Constantly moist mulch will definitely develop this fungus because it thrives in damp and dark places.

But if you only water your plants a couple of times a week when the topsoil really dries out (or the instructions say otherwise), mulch will have the time to dry out.

Avoid using sprinklers as they constantly wet the soil, which isn’t beneficial at all if you have mulched the garden bed. Mulch will quickly absorb that small amount of water without letting anything get to the plant’s roots.

You’ll end up having to deal with thirsty plants on top of slime mold on your mulch!

Is Yellow Slime Mold Harmful?

According to extension plant pathologist Ann Hazelrigg, slime molds are not poisonous to humans or animals. They don’t have appealing looks, but that’s about it!

However, dog vomit mold can cause an allergic reaction in individuals with a mold allergy. The response is caused by inhaling slime mold spores, which is all the more reason to remove them from your garden with care.

Final Thoughts

We discussed all the essential things you need to know about yellow fungus on mulch, and the most important thing is how to safely remove it.

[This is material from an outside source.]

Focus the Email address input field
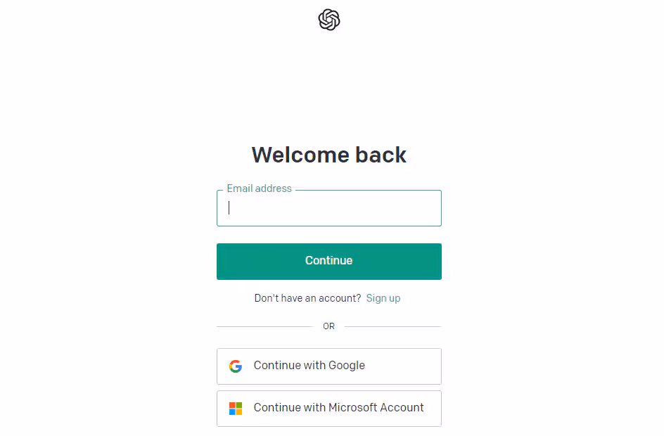The width and height of the screenshot is (664, 436). point(329,208)
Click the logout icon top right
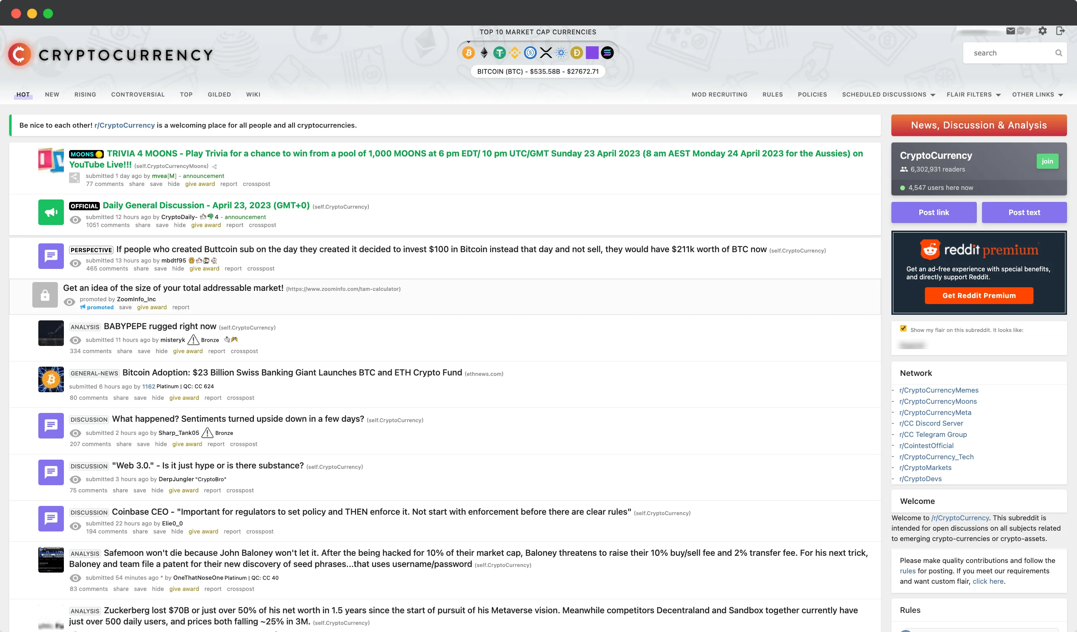The image size is (1077, 632). coord(1061,30)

The good news is that you don’t need any chemicals, and you can do it with a single trowel and a lot of patience and care.

The only thing you need to be careful about is damaging it, as that can spread its spores all over your garden.

We also mentioned some other things about this mold, such as what it is, why it appears in your yard, and how to prevent it.

Finally, it’s good to know that yellow fungus isn’t toxic, so you don’t have to be afraid for your children and pets.